An expert in the law stood up to test Jesus. “Teacher,” he asked, “what must I do to inherit eternal life?”
“What is written in the Law?” he replied. “How do you read it?”
He answered: “‘Love the Lord your God with all your heart and with all your soul and with all your strength and with all your mind’; and, ‘Love your neighbor as yourself.'”
“You have answered correctly,” Jesus replied. “Do this and you will live.”
But he wanted to justify himself, so he asked Jesus, “And who is my neighbor?”

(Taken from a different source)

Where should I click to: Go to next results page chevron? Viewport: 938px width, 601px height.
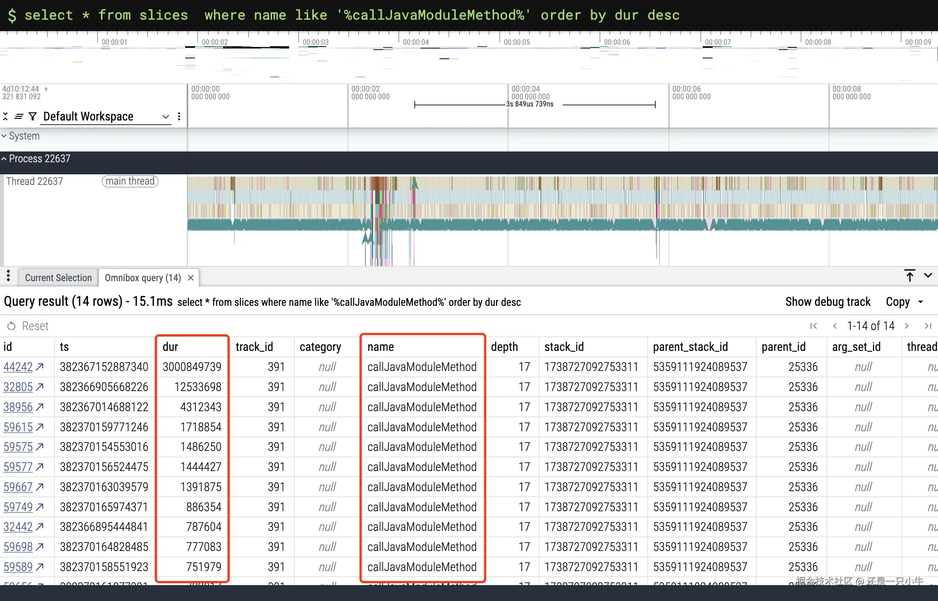[x=907, y=326]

What was this expert in the law asking? Who is my neighbor? In other words, just who do I have to love? I certainly don’t want to be wasting any love on anyone I don’t have to. The law seeks to limit liability and responsibility. “According to my contract I have to do this and no more.” “Just who am I obligated to love to fulfill the command? I will love my neighbor but no one else.” Do you sense the straight jacket of legalism in this?
To answer the question Jesus told the story of the Samaritan who reached out to a robbery victim laying by the road and acted like a neighbor to him. Though the Samaritan had no idea who this man was, his background, nationality or even whether he was “deserving” of his help he even risked his own safety to aggressively demonstrate unconditional love to a stranger. No limited liability here. Just aggressive, inclusive love. Who was the neighbor? The one who showed mercy. Jesus then instructed the law expert to go and do the same, show mercy to everyone. In other words, Jesus said, you go and take action to make every person your neighbor and then love them.
I am eternally grateful that is the heart of God. By the law’s standards, I was not a neighbor of God. I was far from Him, a victim of the Evil one left without mercy to die. Though not deserving of it, Jesus showed me mercy, picked me up and paid the price Himself, no matter what the cost, to see me healed and restored.
Can you imagine the response of the man who had been beaten the next time he sees someone lying helpless beside the road. Surely he would stop and offer any help he could. Because he received mercy he would surely be one generous to give mercy also. If we have been forgiven then we must be those who forgive. If we have been shown mercy then we must show mercy – aggressively, inclusively, where it is not deserved nor can be repaid. So who is your neighbor? or rather, who can you make your neighbor today?
1 Peter 2:10
Once you were not a people, but now you are the people of God; once you had not received mercy, but now you have received mercy.